Évasion fiscale : les multinationales payeront quand les poules auront des dents



Il propose de sanctionner les entreprises coupables de fraude en les imposant à hauteur de 38 %, au lieu du taux habituel de 33 % de l’impôt sur les sociétés (IS). D’après lui, le fisc y gagnerait au moins un milliard par an. Il dit s’inspirer de l’exemple du Royaume-Uni, où une « taxe Google » a été adoptée.

En effet, en 2015, Google a payé au fisc français la somme de 6,7 millions alors que ses bénéfices liés à la publicité sur son moteur de recherche sont évalués en France à 1,7 milliard. On est loin du taux officiel de 33 % ! Il en va bien sûr de même pour les autres multinationales, toutes championnes de « l’optimisation fiscale ».

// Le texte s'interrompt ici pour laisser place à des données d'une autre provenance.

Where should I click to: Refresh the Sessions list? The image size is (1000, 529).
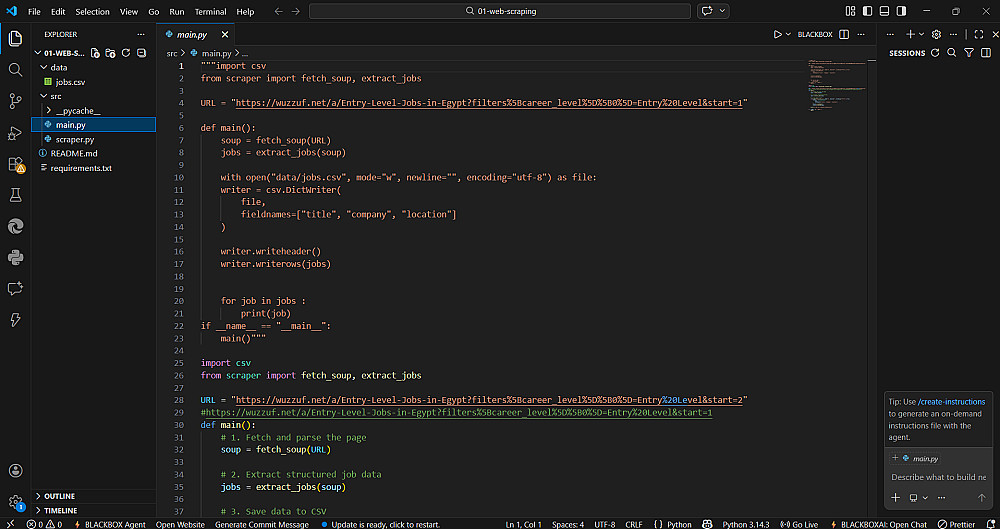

Les banques et les groupes capitalistes français emploient évidemment les mêmes méthodes. En moyenne, les sociétés du CAC 40 payent l’impôt sur les sociétés à hauteur de 8 % alors que la plupart des PME approchent du taux de 33 %. Et les paradis fiscaux ne se sont jamais aussi bien portés.

L’agitation de certains hommes politiques autour de ce sujet, en France comme au Royaume-Uni, n’est qu’un écran de fumée et les mesures prises sont du vent. Au Royaume-Uni, le redressement fiscal que Google a négocié lui a permis de ne payer que 166 millions d’euros, une somme dérisoire par rapport à ses profits. Nul doute qu’une éventuelle « Google tax » à la française aurait des résultats aussi spectaculaires.

Par ailleurs, Yann Galut, pour ne pas trop effrayer le patronat et ne pas diminuer « l’attractivité de la France », propose de compenser ces éventuelles sanctions par une baisse du taux de l’IS de 33 à 25 % pour l’ensemble des entreprises.

Quant au ministre de l’Économie Sapin, il a choisi de ne rien faire. En effet, c’est beaucoup plus simple.